(Beginning of RECORDS TO USE)

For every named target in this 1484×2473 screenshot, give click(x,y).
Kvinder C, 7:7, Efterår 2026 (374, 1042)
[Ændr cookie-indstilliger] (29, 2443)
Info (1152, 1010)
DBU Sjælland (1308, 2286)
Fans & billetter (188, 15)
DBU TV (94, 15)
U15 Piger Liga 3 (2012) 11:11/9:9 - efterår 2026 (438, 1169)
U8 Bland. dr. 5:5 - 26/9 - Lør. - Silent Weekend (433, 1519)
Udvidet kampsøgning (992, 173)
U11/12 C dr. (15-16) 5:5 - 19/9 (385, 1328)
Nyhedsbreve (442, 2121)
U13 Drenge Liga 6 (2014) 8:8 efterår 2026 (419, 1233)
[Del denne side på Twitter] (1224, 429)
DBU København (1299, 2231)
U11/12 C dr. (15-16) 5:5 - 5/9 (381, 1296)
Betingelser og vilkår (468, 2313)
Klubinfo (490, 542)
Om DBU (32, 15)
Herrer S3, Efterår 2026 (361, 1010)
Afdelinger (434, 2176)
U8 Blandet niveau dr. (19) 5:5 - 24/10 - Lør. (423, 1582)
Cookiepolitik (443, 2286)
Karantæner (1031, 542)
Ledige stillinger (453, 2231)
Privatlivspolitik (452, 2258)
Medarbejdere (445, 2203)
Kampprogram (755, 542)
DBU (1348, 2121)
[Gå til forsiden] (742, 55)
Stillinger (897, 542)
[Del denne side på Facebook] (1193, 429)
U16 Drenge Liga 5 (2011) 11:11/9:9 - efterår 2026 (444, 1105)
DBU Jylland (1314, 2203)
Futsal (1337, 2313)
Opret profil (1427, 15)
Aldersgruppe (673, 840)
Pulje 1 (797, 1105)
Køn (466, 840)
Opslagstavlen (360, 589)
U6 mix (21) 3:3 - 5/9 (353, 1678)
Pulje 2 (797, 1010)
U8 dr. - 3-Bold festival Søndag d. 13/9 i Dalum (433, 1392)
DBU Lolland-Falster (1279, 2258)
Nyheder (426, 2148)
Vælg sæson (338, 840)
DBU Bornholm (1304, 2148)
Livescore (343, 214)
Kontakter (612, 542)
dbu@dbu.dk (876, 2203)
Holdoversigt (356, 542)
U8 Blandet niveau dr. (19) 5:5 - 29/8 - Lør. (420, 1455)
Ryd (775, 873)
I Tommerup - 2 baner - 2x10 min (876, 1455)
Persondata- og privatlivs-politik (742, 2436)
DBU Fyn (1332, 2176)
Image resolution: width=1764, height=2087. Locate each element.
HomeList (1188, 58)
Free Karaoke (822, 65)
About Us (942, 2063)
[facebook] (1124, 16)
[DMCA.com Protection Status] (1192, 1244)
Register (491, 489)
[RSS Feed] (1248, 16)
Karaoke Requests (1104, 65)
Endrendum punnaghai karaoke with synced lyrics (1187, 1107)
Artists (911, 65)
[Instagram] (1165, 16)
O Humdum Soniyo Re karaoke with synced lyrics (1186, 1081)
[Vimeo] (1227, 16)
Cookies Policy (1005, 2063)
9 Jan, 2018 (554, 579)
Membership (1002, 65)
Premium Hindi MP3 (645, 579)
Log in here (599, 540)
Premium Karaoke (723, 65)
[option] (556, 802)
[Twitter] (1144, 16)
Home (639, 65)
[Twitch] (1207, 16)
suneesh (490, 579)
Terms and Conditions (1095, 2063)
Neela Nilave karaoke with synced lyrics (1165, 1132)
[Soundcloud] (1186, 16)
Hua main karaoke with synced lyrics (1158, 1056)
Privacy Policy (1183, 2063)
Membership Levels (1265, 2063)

(End of RECORDS TO USE)

TASK TO COMPLETE: The lines from the start of the entries above through the line containing "Kontakter (612, 542)" are the ones to return, please; copy them exactly and include both ends.

RESULT OF THE TASK:
For every named target in this 1484×2473 screenshot, give click(x,y).
Kvinder C, 7:7, Efterår 2026 (374, 1042)
[Ændr cookie-indstilliger] (29, 2443)
Info (1152, 1010)
DBU Sjælland (1308, 2286)
Fans & billetter (188, 15)
DBU TV (94, 15)
U15 Piger Liga 3 (2012) 11:11/9:9 - efterår 2026 (438, 1169)
U8 Bland. dr. 5:5 - 26/9 - Lør. - Silent Weekend (433, 1519)
Udvidet kampsøgning (992, 173)
U11/12 C dr. (15-16) 5:5 - 19/9 (385, 1328)
Nyhedsbreve (442, 2121)
U13 Drenge Liga 6 (2014) 8:8 efterår 2026 (419, 1233)
[Del denne side på Twitter] (1224, 429)
DBU København (1299, 2231)
U11/12 C dr. (15-16) 5:5 - 5/9 (381, 1296)
Betingelser og vilkår (468, 2313)
Klubinfo (490, 542)
Om DBU (32, 15)
Herrer S3, Efterår 2026 (361, 1010)
Afdelinger (434, 2176)
U8 Blandet niveau dr. (19) 5:5 - 24/10 - Lør. (423, 1582)
Cookiepolitik (443, 2286)
Karantæner (1031, 542)
Ledige stillinger (453, 2231)
Privatlivspolitik (452, 2258)
Medarbejdere (445, 2203)
Kampprogram (755, 542)
DBU (1348, 2121)
[Gå til forsiden] (742, 55)
Stillinger (897, 542)
[Del denne side på Facebook] (1193, 429)
U16 Drenge Liga 5 (2011) 11:11/9:9 - efterår 2026 (444, 1105)
DBU Jylland (1314, 2203)
Futsal (1337, 2313)
Opret profil (1427, 15)
Aldersgruppe (673, 840)
Pulje 1 (797, 1105)
Køn (466, 840)
Opslagstavlen (360, 589)
U6 mix (21) 3:3 - 5/9 (353, 1678)
Pulje 2 (797, 1010)
U8 dr. - 3-Bold festival Søndag d. 13/9 i Dalum (433, 1392)
DBU Lolland-Falster (1279, 2258)
Nyheder (426, 2148)
Vælg sæson (338, 840)
DBU Bornholm (1304, 2148)
Livescore (343, 214)
Kontakter (612, 542)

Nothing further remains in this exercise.